The SP500 is at 1978 up 10 or 0.51%.
SPY is at 197.63 up 1 or 0.52%.
The $RUT is at 1164 up 4 or 0.37%.
NASDAQ is at 4437 up 21 or 0.48%.
NASDAQ 100 is at 3925 up 20 or 0.52%.
$VIX ‘Fear Index’ is at 11.55 down 0.53 or -4.39%. Bullish Movement
(Follow Real Time Market Averages at end of this article)
The longer trend is up, the past months trend is positive, the past 5 sessions have been net netural and the current bias is elevated and sideways.
WTI oil is trading between 100.91 (resistance) and 100.26 (support) today. The session bias is negative, volatile and is currently trading down at 100.53.
Brent Crude is trading between 108.10 (resistance) and 106.30 (support) today.

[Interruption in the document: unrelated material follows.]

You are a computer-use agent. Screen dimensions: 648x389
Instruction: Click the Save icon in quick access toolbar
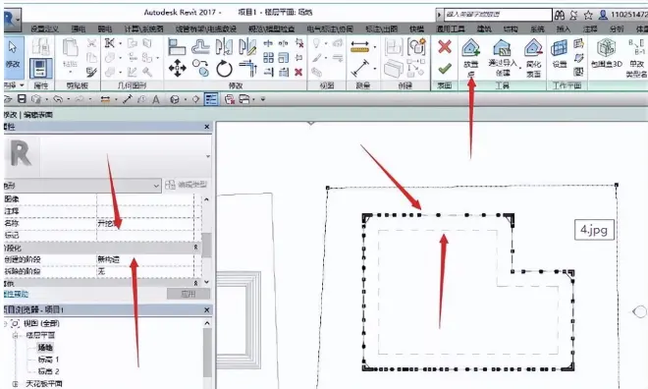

The session bias is elevated and is currently trading down at 107.63. (Note: there is a 32 cent gap at 106.62 that needs to be filled. Occurred at 11:30 am on 7-13-2014)

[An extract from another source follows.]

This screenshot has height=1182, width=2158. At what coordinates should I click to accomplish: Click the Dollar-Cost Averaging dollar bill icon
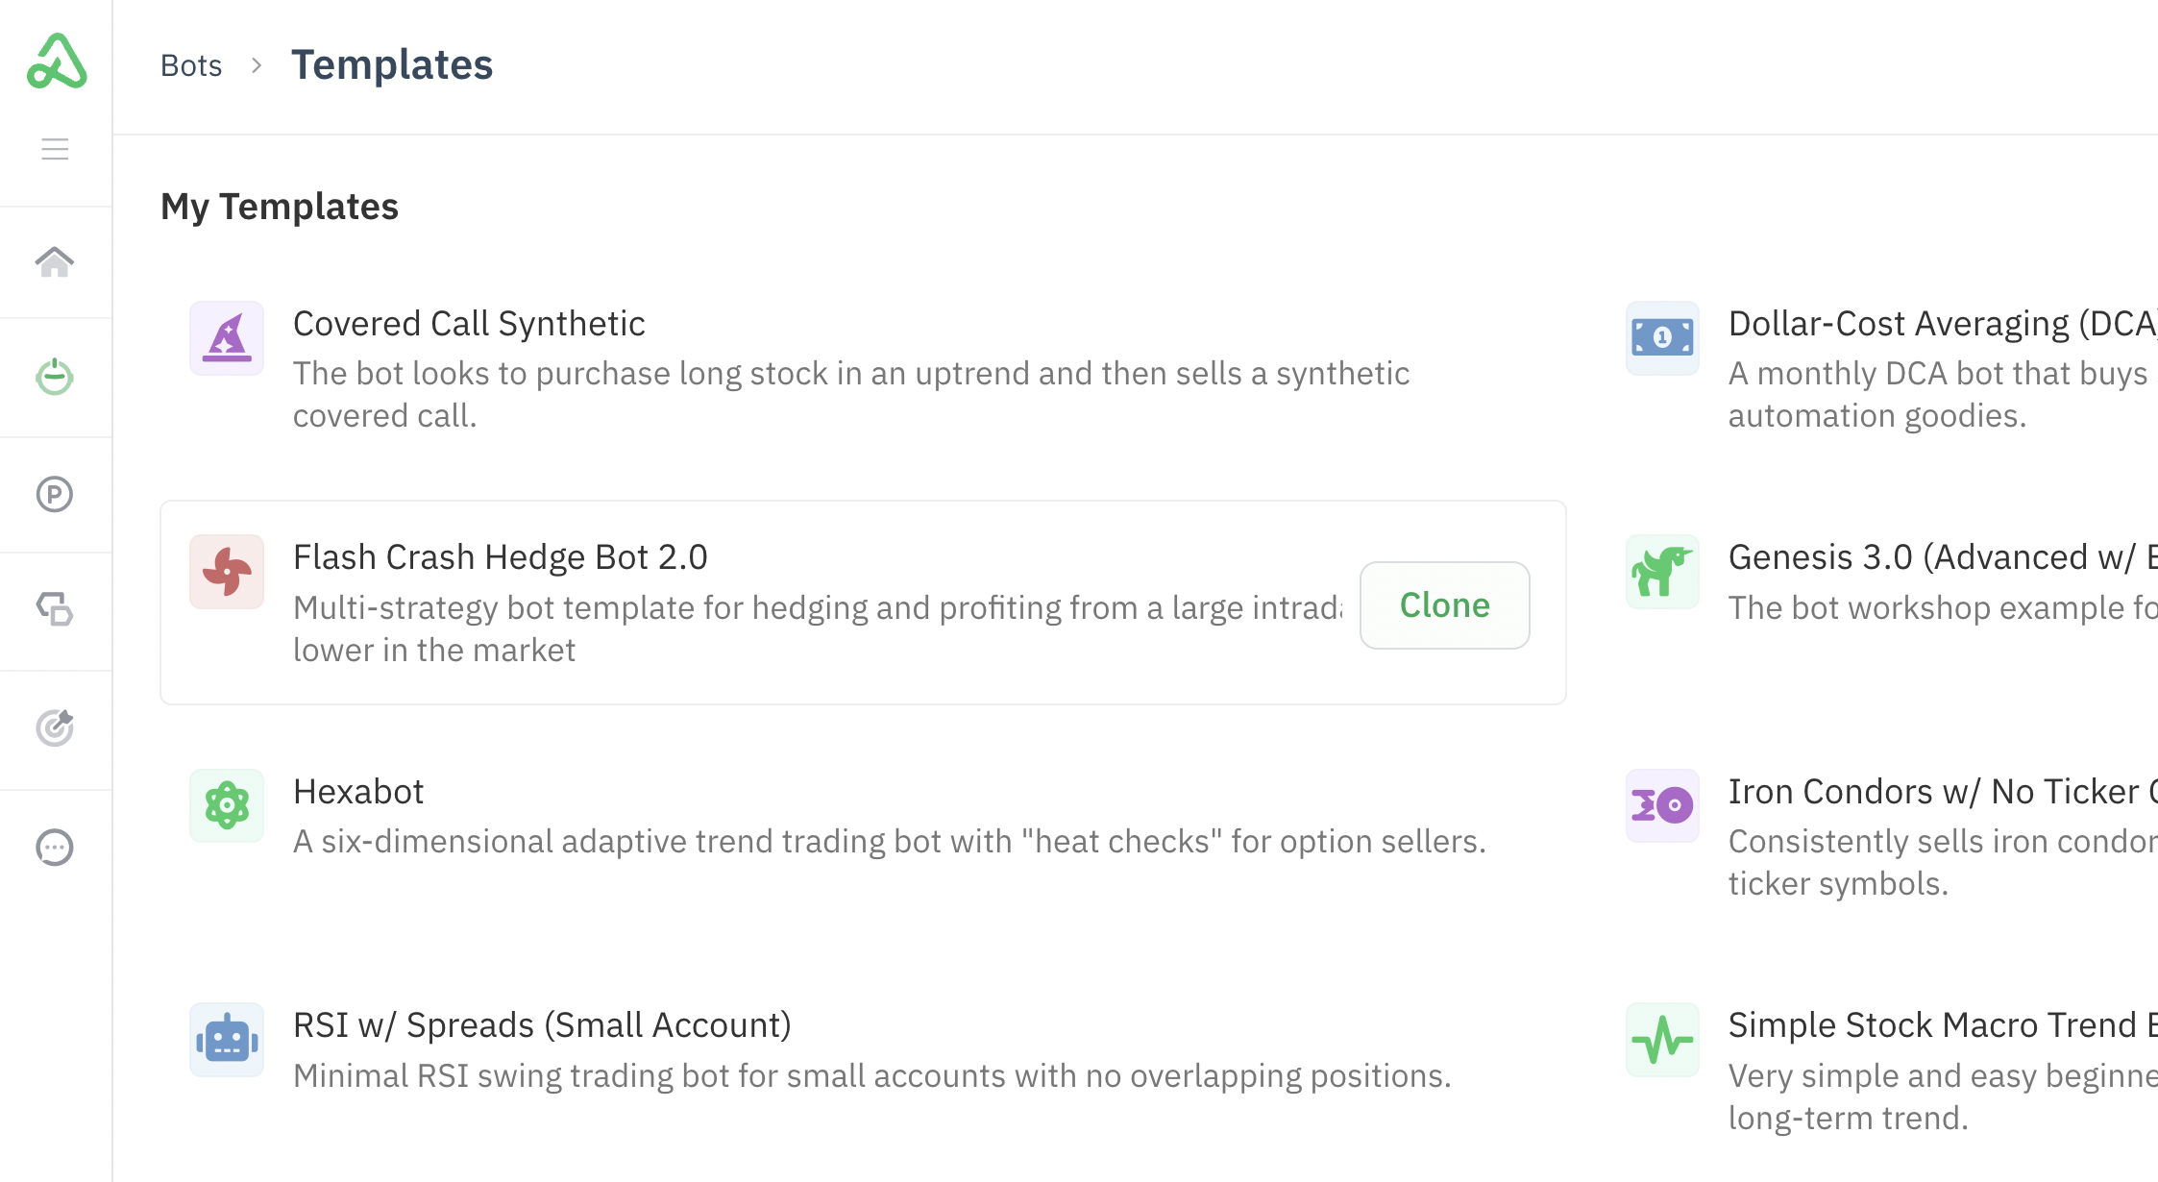1662,338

Gold fell from 1340.57 earlier to 1304.11 and is currently trading down at 1307.80. The current intra-session trend is negative.
Dr. Copper is at 3.251 falling from 3.294 earlier.
The US dollar is trading between 80.28 and 80.11 and is currently trading down at 80.22, the bias is currently neutral and quiet.